Al contrario que en Alemania, Italia, Polonia, Rusia o la Francia ocupada, en España apenas quedaron imágenes de fusilamientos, linchamientos, torturas, deportaciones, confinamientos, abusos y vejaciones, circunstancia que llega al extremo de que todavía hoy desconocemos dónde están los restos de uno de los grandes poetas del siglo XX: Federico García Lorca. El miedo es hijo del terror y el terror planificado por los golpistas -tal como afirma Antonio Bahamonde, secretario de Queipo de Llano y testigo presencial de las matanzas perpetradas en Andalucía Occidental- causó efectos tan demoledores entre el pueblo español, que hasta hace no demasiados años se prohibía en muchas casas hablar de aquel periodo o recordar a los familiares asesinados que habían defendido al régimen constitucional republicano.
El estreno en Alemania de las películas de Fréderic Rossif sobre la guerra, el holocausto y el extermino nazi, montadas con documentales rodados primero por los propios nazis, luego por los aliados, causaron una terrible conmoción en el país, entre los ciudadanos a los que todavía en los años sesenta no se les había contado con crudeza la realidad de los hechos protagonizados por sus compatriotas.

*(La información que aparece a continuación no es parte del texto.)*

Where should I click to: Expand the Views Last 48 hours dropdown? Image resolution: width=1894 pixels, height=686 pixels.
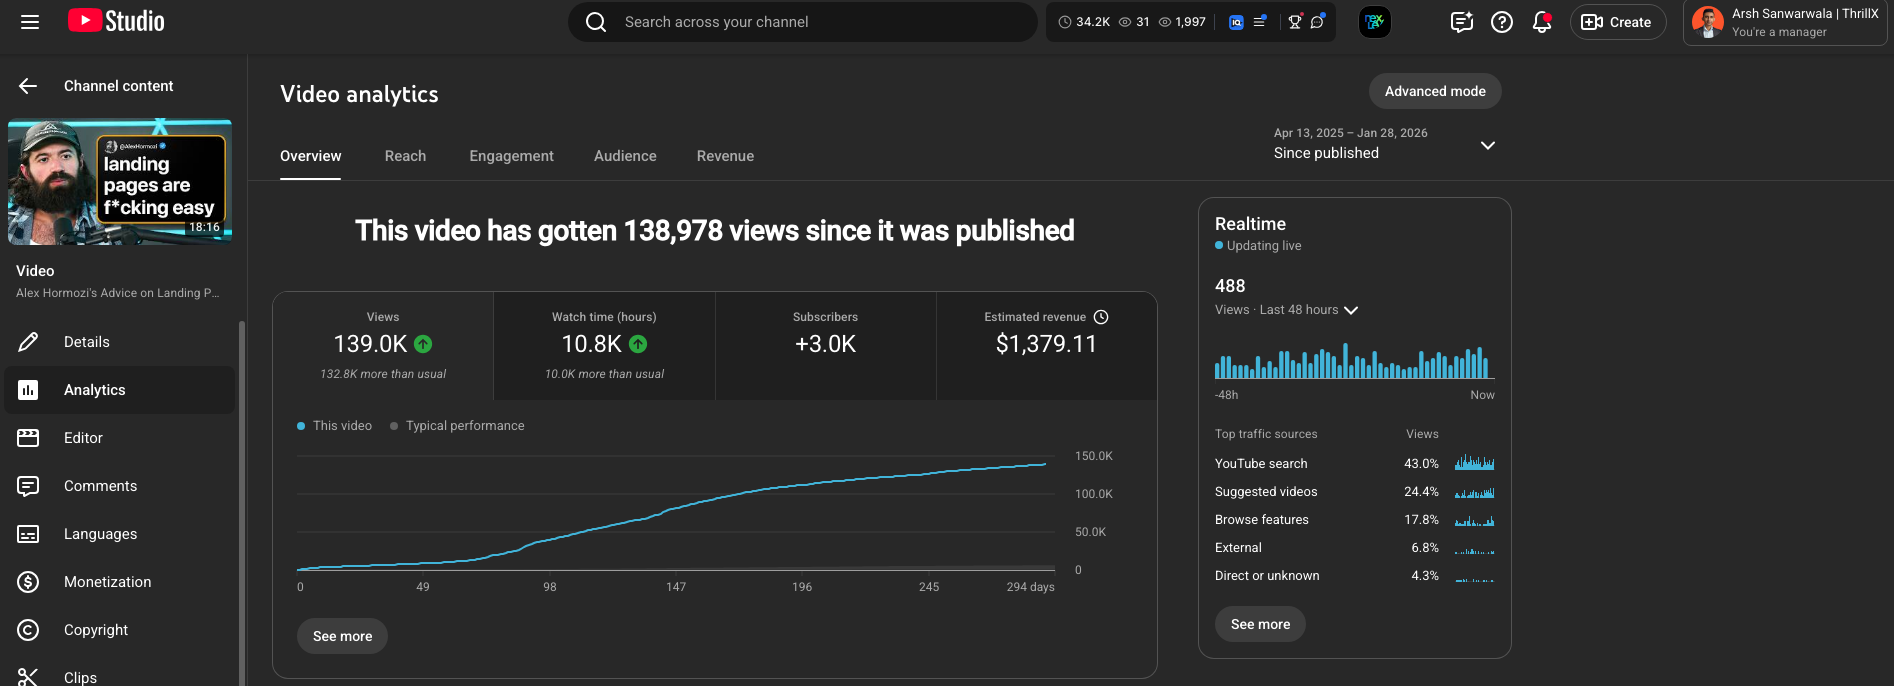pyautogui.click(x=1351, y=310)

Sin embargo, algo así sería imposible en España porque aunque aquí también se rodaron miles de metros de película sobre la barbarie cuando todo apuntaba al triunfo del nazismo, la inmensa mayoría de ellas fueron destruidas o no se han encontrado todavía, atribuyendo los gobernantes fascistas españoles a la propaganda comunista cuanto en ese sentido se decía en el exterior.
Que no tengamos imágenes del exterminio del contrario que tuvo lugar en Sevilla, Badajoz, Málaga y tantos otros lugares, no niega que ese exterminio fuese real, pero sí que aquellos hechos dramáticos hayan llegado al gran público, a la ciudadanía, circunstancia que han aprovechado los historiadores, periodistas y tertulianos franquistas para negar los hechos y dar una visión edulcorada del régimen en los grandes medios de comunicación.
Mucho se ha hecho desde la muerte del tirano por recuperar nuestra memoria pisoteada, pero aún así, la carencia de testimonios documentales ha jugado en contra de que el pueblo español sepa la verdadera y atroz dimensión de la tragedia. Es desde ese contexto, y con esa pequeña finalidad, que nace este Diccionario del franquismo, sin más pretensiones que servir de instrumente de conocimiento y divulgación de nuestro doloroso pasado reciente, un pasado que no podemos dejar que el tiempo y los años borren porque, al igual que otros países que protagonizaron episodios similares, tenemos la obligación y la necesidad ética de conocerlo, asumirlo y hacer todo lo posible para que jamás vuelva a repetirse.